La CGT rumbo a una fractura inevitable

Moyano tendrá otro rol.

29 de junio, 2012

La CGT rumbo a una fractura inevitable

Con el paro y la movilización dispuesta por el gremio de los camioneros y sus aliados quedó definitivamente fracturada la relación entre el Gobierno y el sector sindical que lidera Hugo Moyano. Pero lo ocurrido el martes 26 puso de manifiesto las debilidades de Moyano antes que sus fortalezas. El acto fue masivo, lo cual no constituyó un elemento novedoso porque en varias oportunidades, el sindicato de camioneros había demostrado su capacidad de movilización. Los dirigentes gremiales que acompañaron al secretario de la CGT fueron los habituales, lo cual ratificó que sus apoyos siguen siendo limitados. Y si bien no está en condiciones de lograr una mayoría dentro de la central obrera, sus adversarios tampoco reúnen la fuerza suficiente para desplazarlo.

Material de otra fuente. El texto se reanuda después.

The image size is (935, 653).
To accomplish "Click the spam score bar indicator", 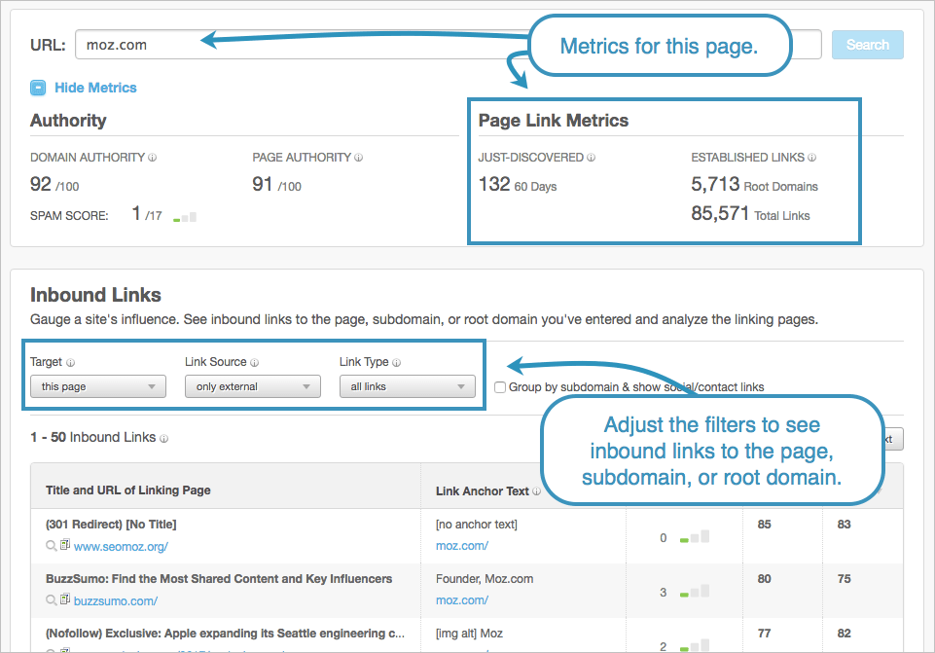I will click(185, 217).
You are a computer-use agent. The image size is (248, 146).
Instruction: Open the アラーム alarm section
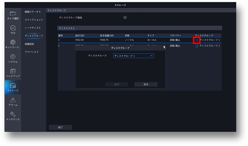pyautogui.click(x=13, y=102)
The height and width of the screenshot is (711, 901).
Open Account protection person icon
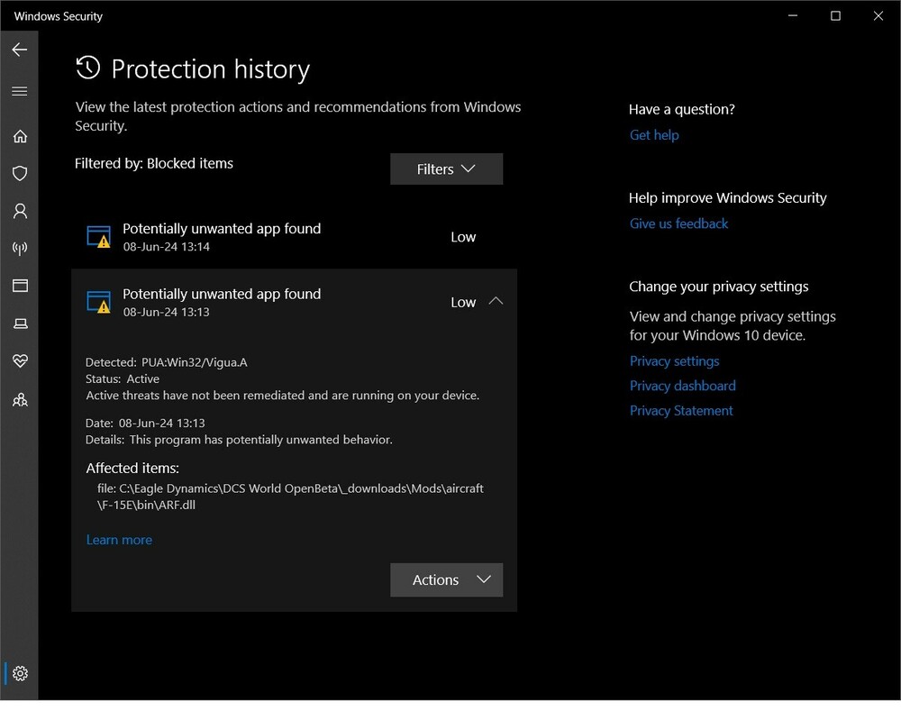(20, 211)
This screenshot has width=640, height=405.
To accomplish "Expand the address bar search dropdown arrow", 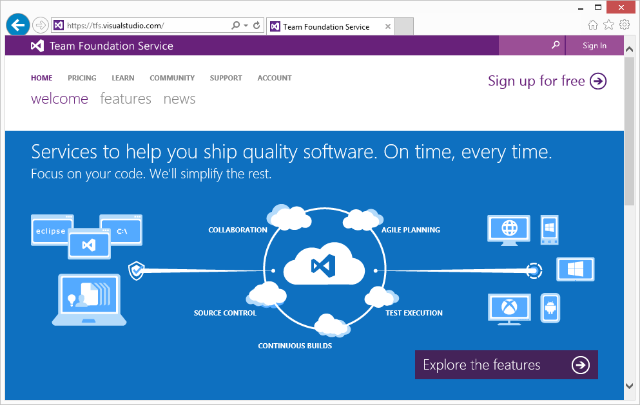I will (x=246, y=26).
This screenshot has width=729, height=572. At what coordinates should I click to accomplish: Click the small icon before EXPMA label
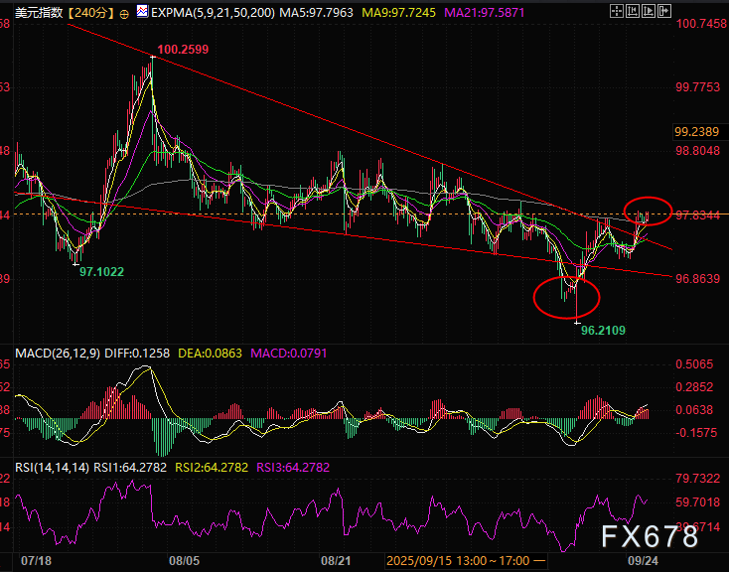142,13
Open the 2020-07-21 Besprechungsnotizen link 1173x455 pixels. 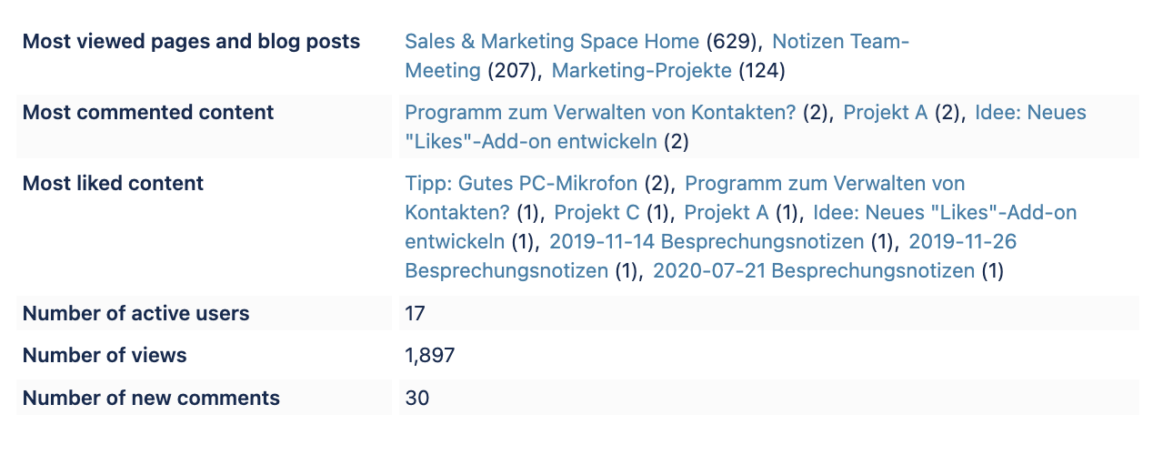click(814, 271)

El discurso de Moyano tuvo un tono esencialmente político con muchas referencias pensadas para la interna del peronismo. Precisamente en ese terreno logró poco apoyos significativos. Los gobernadores y los legisladores –que conforman el peronismo que gobierna– se encolumnaron detrás de la Casa Rosada. Los métodos de Moyano generaron resistencias en muchos sectores del oficialismo, comenzando por los intendentes del conurbano. En el resto del arco político, más allá de que se comparta su reclamo en relación al impuesto a las ganancias, los apoyos tampoco fueron muy significativos aunque muchos sectores fuertemente antikirchneristas vean con buenos ojos sus actuales críticas al Gobierno que antes elogiaba.

Moyano afirmó que durante los próximos años continuará al frente de la CGT de la misma manera que la Cristina Fernández seguirá siendo presidenta. Un mensaje de tono corporativo que equivale a decir que no pretende desafiar al poder político pero exige que se le reconozca su lugar.

También sorprendió que, siguiendo la lógica contraria a la que indican las buenas prácticas políticas, fue muy duro con las personas y moderado en sus reclamos. Moyano acusó a la Presidenta de soberbia y de haberse enriquecido patrimonialmente durante la dictadura, pero luego sus demandas se limitaron a la tradicional agenda gremial. La relación personal entre ambos, pese a que fueron aliados durante mucho tiempo, no tiene retorno más allá del pedido de diálogo que formuló Moyano en su discurso.

La puja política está instalada pero hoy el líder de los camioneros no tiene elementos para desafiar a la Presidenta. Eso quedó en evidencia en ocasión del paro del transporte de los distribuidores de combustibles que fue levantado un día antes del previsto frente al evidente rechazo social que produjo la medida. A Moyano siempre se le reconoció mayor capacidad para hacer daño, dado que maneja un gremio estratégico, que para construir una alternativa política. Pero su capacidad para tomar medidas que virtualmente puedan paralizar al país, ahora también quedó demostrado que tiene sus limitaciones. Mientras tanto, todo lleva a una fractura formal de la CGT, que confirmaría lo que de hecho se viene registrando desde hace bastante tiempo.